A developer forced them out of their building. 3 yrs later, nearly half are dead

  • There's a complicated and painful story here. According to other news sources, the Merkle Hotel was built in 1913 and was last operated as 40 single room occupancy units. The building was ill-maintained: it had rats, bedbugs, noise problems, and broken windows covered with plyboard. But it also cost less than $400 per month with no background checks or security deposits required.

    KNKX wrote another article that explains why Seattle lost so much of this type of housing:

    https://www.knkx.org/south-sound/2021-12-10/in-the-loss-of-t...

    The key reason: following a deadly fire in a hotel like this in the 1970s, family members of victims sued the city. The city passed new safety ordinances. The safety ordinances brought higher safety and higher prices.

    I see a lot of questions in this story but no easy answers. It's not safe to build more buildings like this one. It wasn't even sanitary or comfortable to live in the old one; someone could be fairly described as a "slumlord" for renting properties like the Merkle Hotel circa 2017. But forcing people on the edge out of a slumlord property is even worse for them. Building new properties is part of the solution, but it takes a long time for the 46 new micro-apartment units redeveloped on the site ("Tacoma Flats") to fall in price enough for people at these low income levels to afford them.

  • For the lightly curious:

    > KNKX tracked down 12 former tenants of the Merkle displaced in 2018 and found that half — six in total — spent time homeless at some point after they were forced out of the building, staying in shelters, cars, storage units or the streets. That’s according to interviews with the tenants themselves, their relatives, or people who helped them.

    > In just three years, at least five former tenants have died.

    > KNKX first interviewed Merkle tenants as they scrambled to find housing in the days before the building closed. That’s where the story ended: with residents teetering on the brink of homelessness. For years, no one knew the full toll of displacing them.

  • I think we need to agree on two basic things in order to move forward:

    1.) fact: not everyone is capable of supporting themselves (temporarily or permanently).

    2.) cultural standard: it is unacceptable to allow people to die from exposure or hunger.

    If we collectively agree (and believe this in our hearts, not just saying it), then we can prevent what happened in the article from recurring. It may be a matter of resources. We may need to provide something like state-run SROs for a hundred thousand people in this country. It will cost money.

    Personally I would happily pay an extra 10% in taxes if I knew that nobody was forced to go hungry or sleep outside in this country.
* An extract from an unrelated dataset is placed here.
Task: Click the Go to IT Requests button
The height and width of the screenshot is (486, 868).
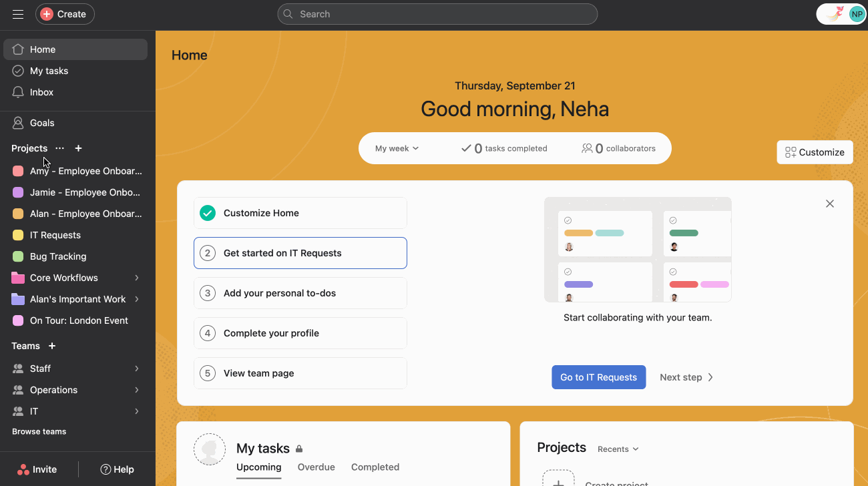Action: point(598,377)
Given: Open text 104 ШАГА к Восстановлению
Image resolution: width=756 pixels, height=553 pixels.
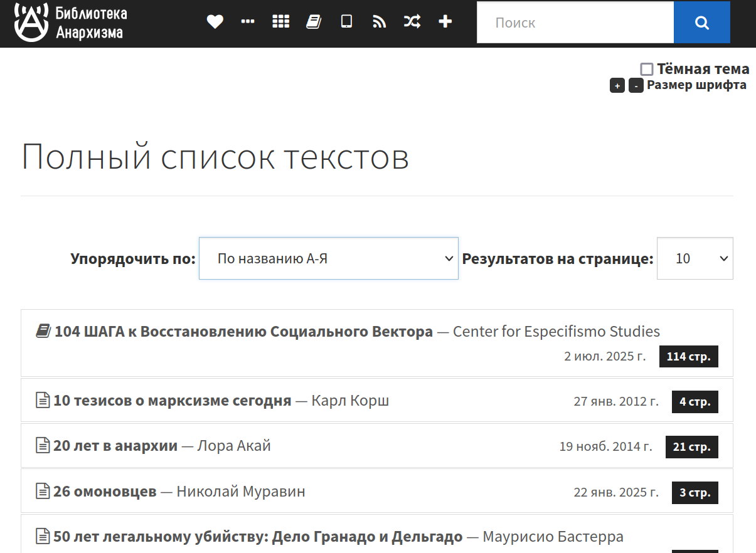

I have friends who were rough sleepers. I've come close to being homeless myself, which is incredibly stressful BTW.

  • There have been decades of criticism of "slumlords", and various laws to bring up the standards of housing to what are essentially middle-class expectations.

    This article now nostalgically glorifies real low-income housing with no proper kitchen, and mice and bedbugs.

    It shows that you can't wave away problems with laws. Mandate nice apartments, and the cost will go up.

    You can rely on charity or government programs, but the donors and taxpayers/voters have limited resources that they are willing to part with.

    Substance abuse is a major factor because, honestly, few really make it out. It's most effective to do something before addiction.

    I'm against the war on drugs in general. But when it comes to meth or herione, sometimes I wonder...

  • One of the problems is that you probably can't legally build something like that again. You have to build an apartment with a full kitchen and parking spots.

  • Is there something somewhere in between renting and home ownership? Something where you can live simply without having to deal with the extra responsibilities of home ownership, but where you also don't have the risk of getting bought out and evicted? I guess that's like rent control, but it wouldn't apply to every property. Is this kind of what Section 8 is?

  • Title of the article should be “low supply of housing units relative to demand resulted in higher prices than some people could afford, possibly resulting in some people dying”.

  • As a non-native English speaker, I was wondering what kind of shitty and unethical hacking that developer did in order to kill 6 people.

  • Article seems to fit perfectly within site guidelines. I don't see any reason it should be flagged.

  • sad story but is this really fit content suited for hacker news? (no ill intent meant)

  • undefined

  • When I was in elementary school class one day I tipped my chair backward far enough that the kid behind me thought I'd tip over, so he put his foot gently against the bottom of one leg to prop me up. I didn't feel it, and so relied on it to tip back even further.

    Then the kid had to stand up, and withdrew his foot, without malice. I flopped over backward and rung my bell pretty good on the floor. I don't think that would have happened if that kid hadn't propped me up.

    I can't blame the kid who tried to help. It was my own damn fault.

    Charity can do a lot of good, but not necessarily. And even when it does there is no obligation to continue it forever.